Yüzlerce STK, sendika, yöre derneği, yurttaş girişimi ile görüşmeler yaptık, fizibilite raporlarımızı tamamladık ve bu raporları MYK’de değerlendirdik. Hem yerel seçim stratejimiz ve bildirgemiz açısından hem de ittifaklar konusunda değerlendirmelerimizi yaptık. MYK’de bir takvim oluşturuldu” dedi. Pazartesinden sonra çalışmalarının ikinci aşamasına geçeceklerini belirten Oluç, bu aşama da adaylık başvuruları, bu başvuruların netleştirilmesi, yerellerde ittifak görüşmeleri ve adaylıkların netleştirileceğini söyledi. Partilerine yönelik baskı ve tutuklamalara da değinen Oluç, “Siz bütün Kürt illerinde tek bir HDP’li kalmayana dek herkesi tutuklasanız da 31 Mart’taki yerel seçimlerde Kürt illerinde asla ama asla istediğiniz sonuçları elde edemeyeceksiniz. Kendinize güveniyorsanız, en ağır toplarınız kimlerse, Binali Yıldırım, Süleyman Soylu, Berat Albayrak; buyurun gelin Van’da, Hakkari’de, Diyarbakır’da, Şırnak’ta onları aday yapın” diye konuştu. “Bu ağır saldırılarla karşı karşıya kaldığımız sürede herhangi bir siyasi parti ki bunu kimse için dilemeyiz, bu saldırılarla karşı karşıya kalsaydı un ufak olurdu” diyen Oluç, “Ama bizler direndik, asla boyun eğmedik. Çöktürme Planı karşısında asla diz çökmedik” değerlendirmesini yaptı. Kimi çevrelerin AKP ile müzakere yürüttüklerine yönelik tartışmalarına ilişkin Oluç, “Bizim gizli görüşme yaptığımızı söyleyenlere diyoruz ki, ‘evinizdeki aynaya bakın karşınızda kimi görüyorsanız onlar gizli görüşme yapıyor’.

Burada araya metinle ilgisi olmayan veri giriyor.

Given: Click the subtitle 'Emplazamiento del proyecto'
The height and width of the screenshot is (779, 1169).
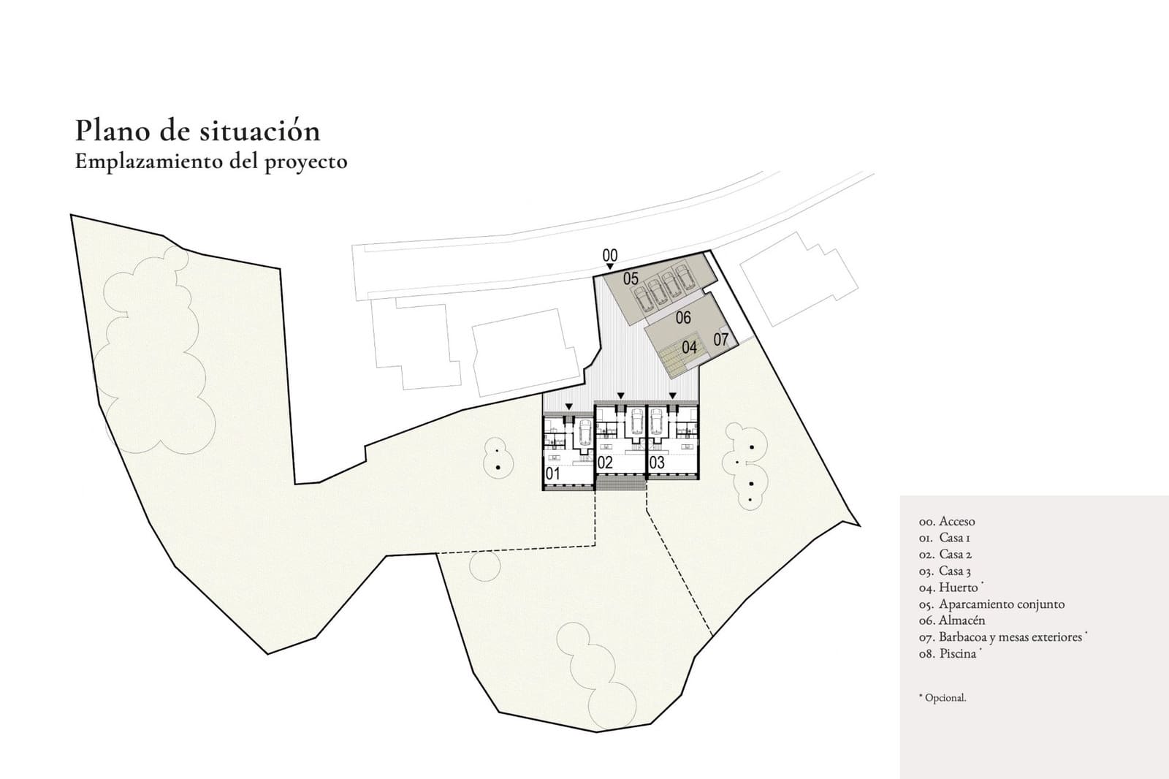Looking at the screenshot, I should pyautogui.click(x=211, y=162).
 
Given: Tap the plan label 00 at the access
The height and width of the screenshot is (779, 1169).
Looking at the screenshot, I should pyautogui.click(x=610, y=255).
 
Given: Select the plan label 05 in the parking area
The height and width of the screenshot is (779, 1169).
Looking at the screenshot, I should pyautogui.click(x=631, y=278).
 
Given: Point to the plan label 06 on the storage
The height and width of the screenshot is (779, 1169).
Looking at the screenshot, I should pyautogui.click(x=683, y=317).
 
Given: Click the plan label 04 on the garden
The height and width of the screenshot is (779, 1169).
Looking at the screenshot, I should pyautogui.click(x=689, y=347).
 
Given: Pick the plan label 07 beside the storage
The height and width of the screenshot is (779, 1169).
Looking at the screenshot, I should pyautogui.click(x=721, y=339).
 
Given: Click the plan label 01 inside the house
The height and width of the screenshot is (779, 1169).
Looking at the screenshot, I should pyautogui.click(x=553, y=474).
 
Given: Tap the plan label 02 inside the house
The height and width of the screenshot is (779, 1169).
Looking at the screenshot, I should pyautogui.click(x=605, y=463).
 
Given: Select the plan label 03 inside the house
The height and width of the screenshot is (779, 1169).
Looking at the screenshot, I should pyautogui.click(x=657, y=463).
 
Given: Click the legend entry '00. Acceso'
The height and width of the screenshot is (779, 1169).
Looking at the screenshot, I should pyautogui.click(x=947, y=522).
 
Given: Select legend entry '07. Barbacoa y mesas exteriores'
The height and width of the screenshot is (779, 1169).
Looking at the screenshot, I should pyautogui.click(x=1000, y=637).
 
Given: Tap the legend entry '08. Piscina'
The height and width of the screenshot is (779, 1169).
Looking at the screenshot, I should pyautogui.click(x=948, y=654).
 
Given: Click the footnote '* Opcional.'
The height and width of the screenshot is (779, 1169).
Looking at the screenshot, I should pyautogui.click(x=943, y=698).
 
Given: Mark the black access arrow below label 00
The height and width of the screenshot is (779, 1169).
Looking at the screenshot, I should pyautogui.click(x=610, y=267).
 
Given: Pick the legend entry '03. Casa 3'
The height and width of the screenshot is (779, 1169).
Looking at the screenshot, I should pyautogui.click(x=945, y=571).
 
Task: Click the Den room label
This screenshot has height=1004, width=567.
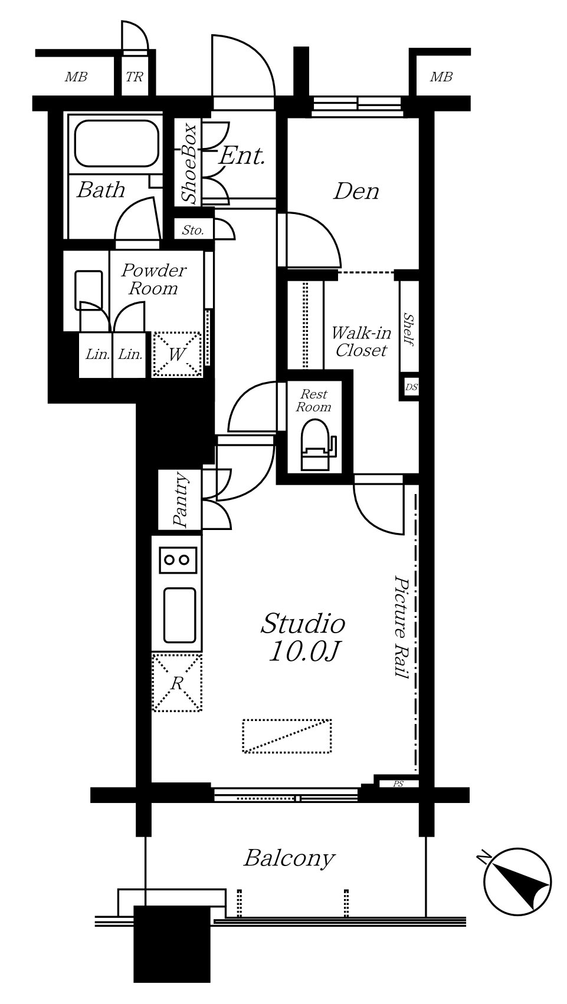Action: [x=356, y=192]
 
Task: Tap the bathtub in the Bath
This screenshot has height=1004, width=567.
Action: [x=117, y=144]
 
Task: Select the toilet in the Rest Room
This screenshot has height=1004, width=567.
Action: [x=316, y=445]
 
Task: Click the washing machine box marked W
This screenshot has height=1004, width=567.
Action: [x=177, y=354]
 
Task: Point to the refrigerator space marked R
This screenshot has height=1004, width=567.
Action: [x=177, y=683]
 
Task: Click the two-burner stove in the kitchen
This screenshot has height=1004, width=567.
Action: [x=178, y=560]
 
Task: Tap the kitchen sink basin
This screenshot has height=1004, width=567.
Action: [x=179, y=615]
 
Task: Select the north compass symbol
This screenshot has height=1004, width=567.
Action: [x=517, y=881]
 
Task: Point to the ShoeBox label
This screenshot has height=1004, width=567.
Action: [x=189, y=163]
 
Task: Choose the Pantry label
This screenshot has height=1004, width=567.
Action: [x=181, y=499]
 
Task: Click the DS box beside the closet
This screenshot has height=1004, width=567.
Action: [x=411, y=387]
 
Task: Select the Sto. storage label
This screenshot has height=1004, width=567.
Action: [x=193, y=231]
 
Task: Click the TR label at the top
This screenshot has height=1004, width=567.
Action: [x=134, y=77]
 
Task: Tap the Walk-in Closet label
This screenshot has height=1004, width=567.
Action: [x=361, y=341]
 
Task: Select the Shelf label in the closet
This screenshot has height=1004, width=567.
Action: [x=408, y=330]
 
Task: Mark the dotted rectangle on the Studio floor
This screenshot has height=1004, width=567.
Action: [x=287, y=736]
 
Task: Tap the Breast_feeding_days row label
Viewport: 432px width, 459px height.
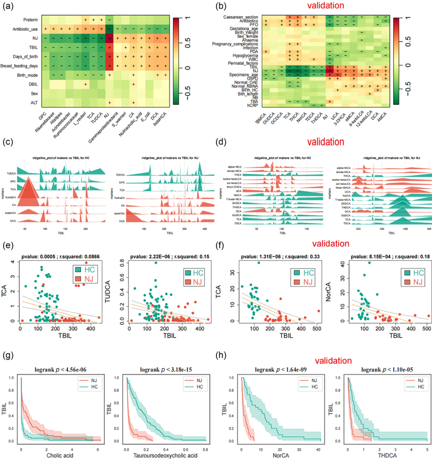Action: [21, 66]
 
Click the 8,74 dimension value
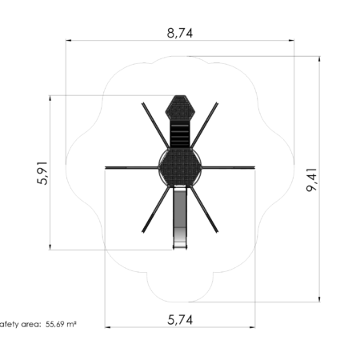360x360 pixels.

Biz açık ve şeffaf politikamıza devam ediyoruz, bundan da asla vazgeçmeyeceğiz” ifadelerini kullandı. Toplantıda Suriye’ye ilişkin değerlendirmeler yaptıklarını belirten Oluç, şöyle dedi: “Suriye’de yeni bir eşikteyiz. Israrla savunduğumuz çözüm yolu demokratik bir müzakere yoludur. Bütün tarafların masada buluştuğu, demokratik bir rejim için demokratik bir anayasa üzerinde buluştuğu yoldur esas yol. Ortadoğu’ya hem Suriye hem Irak açısından baktığımızda, 20. yüzyılın son 50 yılına baktığımızda Ortadoğu’da var olan demokrasisizlik, otoriter rejimler karşısında demokratik çözüm önerisi ne küresel güçler ne de bölgesel güçler tarafından üretilmiştir. O yüzden Ortadoğu bir paylaşım savaşı coğrafyası haline gelmiştir, kan ve gözyaşı ile toplumlara ağır bedeller ödetilmiştir.”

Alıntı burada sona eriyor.